> [Records supplied]

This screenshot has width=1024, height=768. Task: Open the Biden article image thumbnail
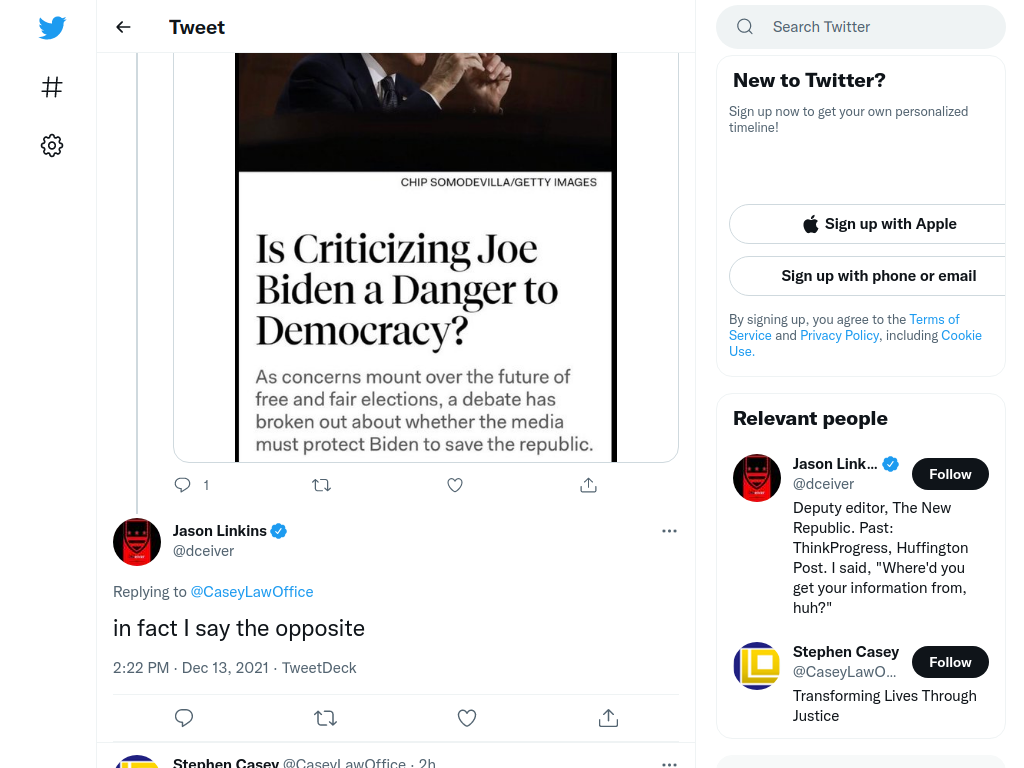pos(426,257)
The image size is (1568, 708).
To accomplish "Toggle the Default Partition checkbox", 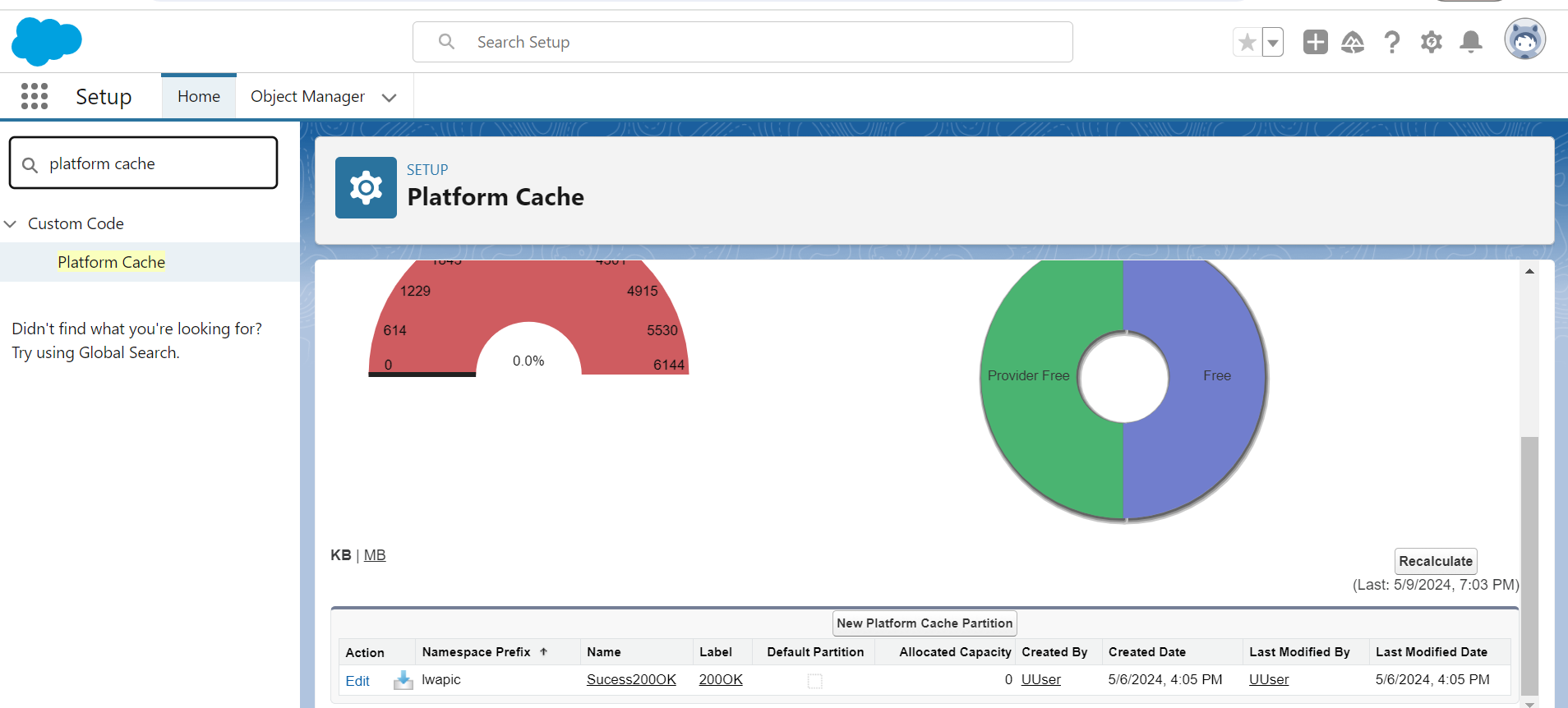I will pos(814,681).
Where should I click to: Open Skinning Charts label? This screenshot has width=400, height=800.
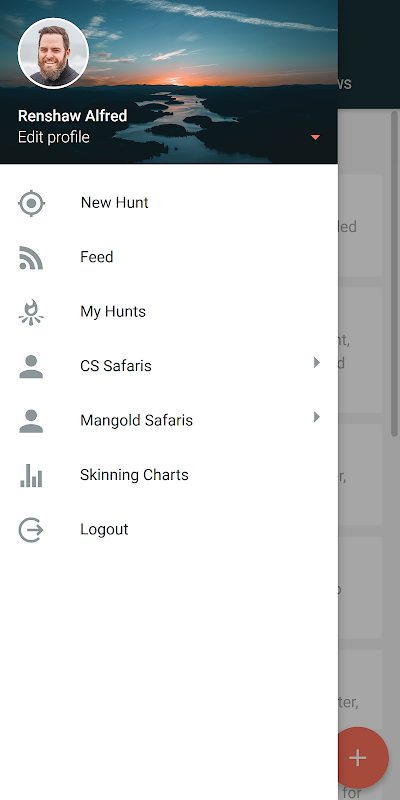coord(134,475)
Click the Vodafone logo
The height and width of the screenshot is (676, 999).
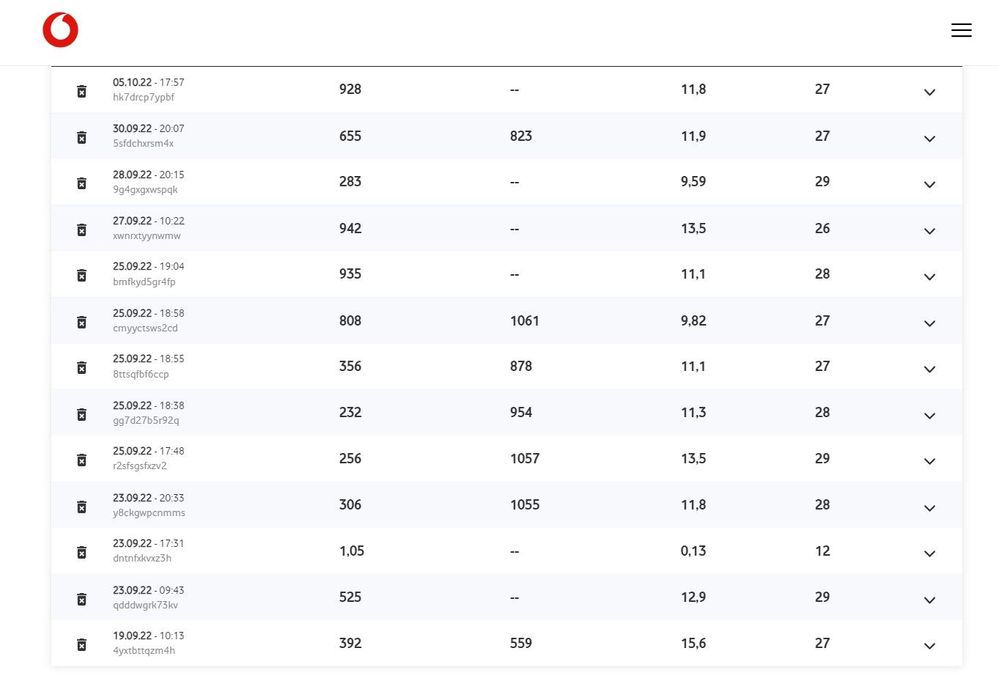point(60,30)
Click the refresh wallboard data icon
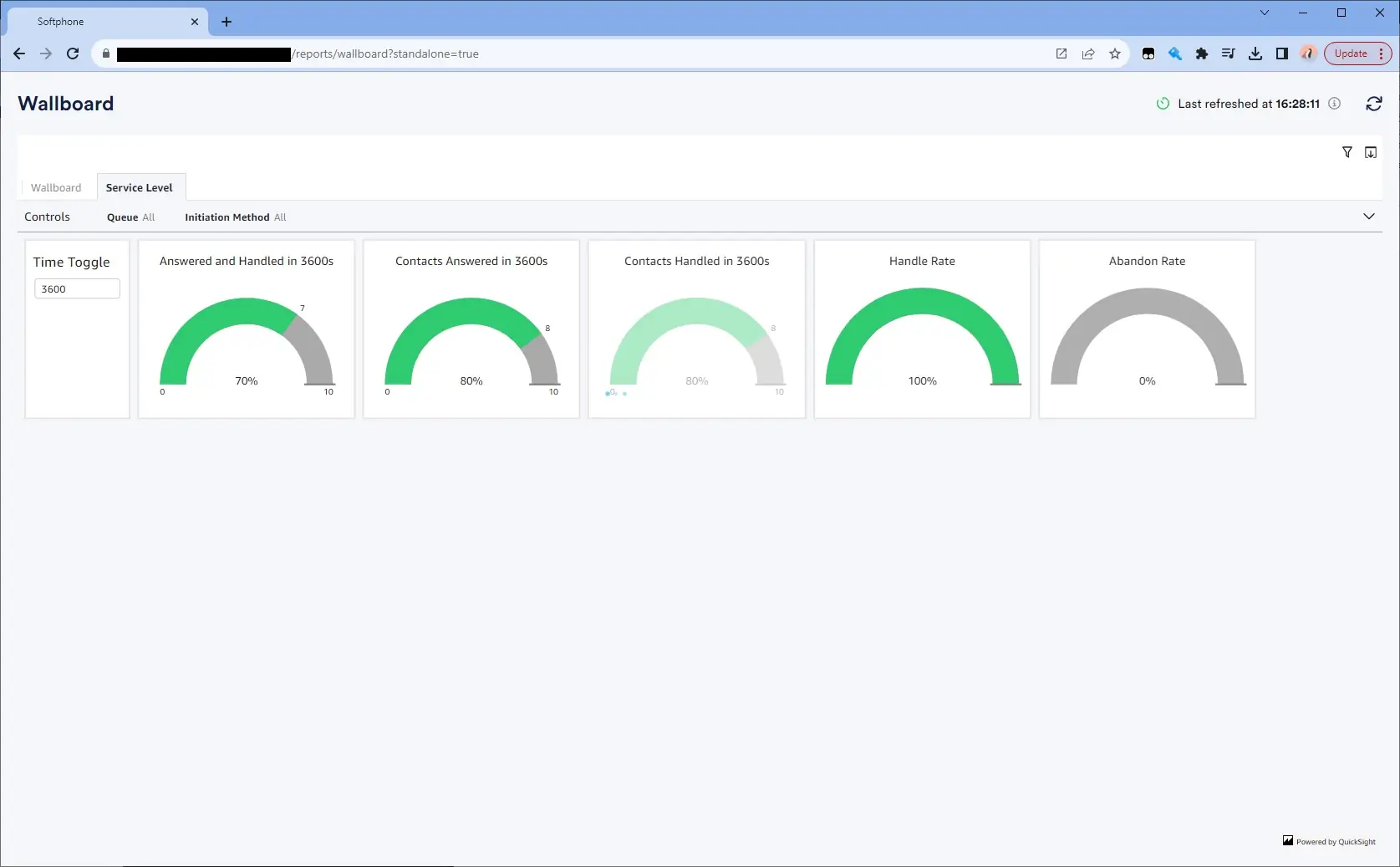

> [Your objective] Return exactly the lines from the line with "The height and" through the last line of the data above, both included; pictures do not go in the answer.

> [Your solution]
The height and width of the screenshot is (676, 999).
point(60,30)
Click the refresh wallboard data icon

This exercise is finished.